■ Source extract
Unnamed: 0,runs,form,score_100
0,28,6,0
1,48,9,1
2,9,2,0
3,55,5,1
4,17,4,0


In [None]:
x = df.iloc[:,:2]
y = df.iloc[:,-1]

In [None]:
y.head()

Unnamed: 0,score_100
0,0
1,1
2,0
3,1
4,0


In [None]:
x.head()

Unnamed: 0,runs,form
0,28,6
1,48,9
2,9,2
3,55,5
4,17,4


In [None]:
x = np.array(x)

In [None]:
x[:5]

array([[28,  6],
       [48,  9],
       [ 9,  2],
       [55,  5],
       [17,  4]])

In [None]:
y = np.array(y)
y[:5]

array([0, 1, 0, 1, 0])

In [None]:
from sklearn.model_selection import train_test_split

In [None]:


x_train,x_test,y_train,y_test = train_test_split(x,y,test_size=.1,random_state=42)

In [None]:
# converting into tensor

x_train_tensor = torch.tensor(x_train,requires_grad=True,dtype=torch.float32)
x_test_tensor = torch.tensor(x_test,requires_grad=True,dtype=torch.float32)
y_train_tensor = torch.tensor(y_train,requires_grad=True,dtype=torch.float32)
y_test_tensor = torch.tensor(y_test,requires_grad=True,dtype=torch.float32)

### **CustomDataset Class and Data Loader**

In [None]:
class CustomDataset(Dataset):

  def __init__(self,features,labels):
    self.features = features
    self.labels = labels

  def __len__(self):
    return self.features.shape[0]

  def __getitem__(self, index):
    return self.features[index],self.labels[index]



In [None]:
train_dataset = CustomDataset(x_train_tensor,y_train_tensor)
test_dataset = CustomDataset(x_test_tensor,y_test_tensor)

In [None]:
train_dataset[10]

(tensor([66.,  1.], grad_fn=<SelectBackward0>),
 tensor(0., grad_fn=<SelectBackward0>))

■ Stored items
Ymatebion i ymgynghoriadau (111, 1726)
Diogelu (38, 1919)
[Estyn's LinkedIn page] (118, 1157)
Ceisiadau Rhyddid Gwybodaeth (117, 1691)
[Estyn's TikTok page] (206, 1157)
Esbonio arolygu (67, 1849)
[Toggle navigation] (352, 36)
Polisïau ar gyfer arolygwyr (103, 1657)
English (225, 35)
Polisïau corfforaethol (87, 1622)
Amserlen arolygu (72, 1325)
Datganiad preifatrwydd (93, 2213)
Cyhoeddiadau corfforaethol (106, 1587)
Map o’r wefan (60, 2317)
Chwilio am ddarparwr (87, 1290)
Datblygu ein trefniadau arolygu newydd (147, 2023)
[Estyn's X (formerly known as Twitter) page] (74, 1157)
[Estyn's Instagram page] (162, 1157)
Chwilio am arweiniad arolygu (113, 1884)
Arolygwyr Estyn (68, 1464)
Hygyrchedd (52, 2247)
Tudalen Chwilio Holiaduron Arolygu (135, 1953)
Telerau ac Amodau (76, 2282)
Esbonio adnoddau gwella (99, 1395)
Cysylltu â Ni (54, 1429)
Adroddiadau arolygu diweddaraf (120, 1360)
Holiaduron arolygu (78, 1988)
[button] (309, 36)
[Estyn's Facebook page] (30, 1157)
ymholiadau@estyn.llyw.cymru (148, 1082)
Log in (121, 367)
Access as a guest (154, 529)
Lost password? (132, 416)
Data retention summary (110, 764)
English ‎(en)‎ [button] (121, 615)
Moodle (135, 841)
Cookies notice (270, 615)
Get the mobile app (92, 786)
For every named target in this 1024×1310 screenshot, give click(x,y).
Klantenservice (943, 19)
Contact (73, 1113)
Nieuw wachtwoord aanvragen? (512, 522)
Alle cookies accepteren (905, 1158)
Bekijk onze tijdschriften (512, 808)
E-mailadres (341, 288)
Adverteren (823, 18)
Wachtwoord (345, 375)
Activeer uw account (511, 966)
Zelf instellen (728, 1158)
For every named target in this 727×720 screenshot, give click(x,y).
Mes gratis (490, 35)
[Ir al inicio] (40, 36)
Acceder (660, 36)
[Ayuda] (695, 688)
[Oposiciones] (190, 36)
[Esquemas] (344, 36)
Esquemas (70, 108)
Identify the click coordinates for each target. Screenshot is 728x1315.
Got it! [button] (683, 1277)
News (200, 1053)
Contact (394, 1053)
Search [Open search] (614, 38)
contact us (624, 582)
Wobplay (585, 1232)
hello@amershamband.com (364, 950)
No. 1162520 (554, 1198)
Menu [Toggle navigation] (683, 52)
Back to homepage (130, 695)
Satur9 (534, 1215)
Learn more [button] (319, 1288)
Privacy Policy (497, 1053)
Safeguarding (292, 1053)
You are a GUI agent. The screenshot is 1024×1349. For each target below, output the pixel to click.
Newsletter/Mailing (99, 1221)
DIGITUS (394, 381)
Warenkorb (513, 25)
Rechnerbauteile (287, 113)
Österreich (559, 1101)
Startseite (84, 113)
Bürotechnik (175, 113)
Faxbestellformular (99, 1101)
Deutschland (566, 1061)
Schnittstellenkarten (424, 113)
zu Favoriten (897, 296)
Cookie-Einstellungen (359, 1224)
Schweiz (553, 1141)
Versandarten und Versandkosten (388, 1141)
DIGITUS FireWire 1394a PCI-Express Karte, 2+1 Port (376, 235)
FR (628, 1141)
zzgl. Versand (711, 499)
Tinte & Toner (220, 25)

■ Exercise details
Reproduce the notebook excerpt from "test_dataset = CustomDataset(x_test_tensor,y_test_tensor)" up to and including "tensor(0., grad_fn=<SelectBackward0>))".

■ Result
test_dataset = CustomDataset(x_test_tensor,y_test_tensor)

In [None]:
train_dataset[10]

(tensor([66.,  1.], grad_fn=<SelectBackward0>),
 tensor(0., grad_fn=<SelectBackward0>))